Herr Sprecher, Sie können nicht mehr schwingen. Wie gehen Sie damit um?
Wenn ich andere Schwinger sehe oder nur schon Sägemehl rieche, macht mich das traurig. Bis heute habe ich daran zu nagen.
Warum mussten Sie Ihre Schwingerkarriere aufgeben?
Beim Thurgauer Schwingfest 2017 konnte ich bei einem Schwung meinen Arm nicht mehr rechtzeitig unter dem Gegner wegziehen. Er fiel mit über 100 Kilo Kampfgewicht mit voller Wucht auf den Arm. Es knackte laut. Dennoch kämpfte ich weiter.

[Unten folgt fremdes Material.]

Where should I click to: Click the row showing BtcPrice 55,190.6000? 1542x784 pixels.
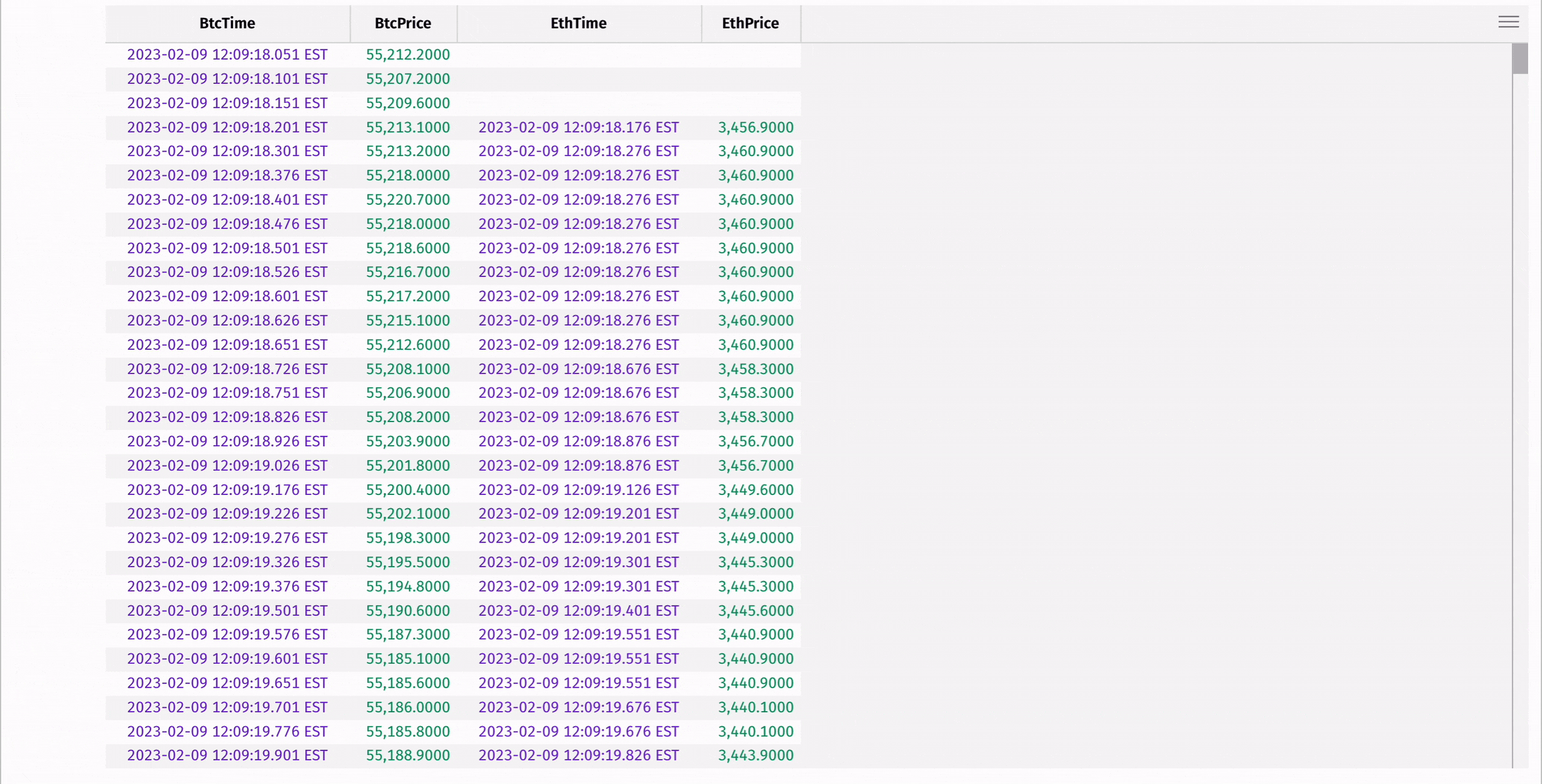point(407,610)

Hatten Sie keine Schmerzen?
Ich spürte zuerst nichts. Vielleicht lag es daran, dass ich aufgeregt und voller Adrenalin war. Schliesslich verfolgten rund 6500 Zuschauer den Wettkampf. Da steht man schon unter Druck. Wegen eines Knacks bricht man nicht einfach ab. Man kämpft bis zum Schluss. Ich gewann den Kampf und erzielte sogar das beste Ergebnis meiner Laufbahn.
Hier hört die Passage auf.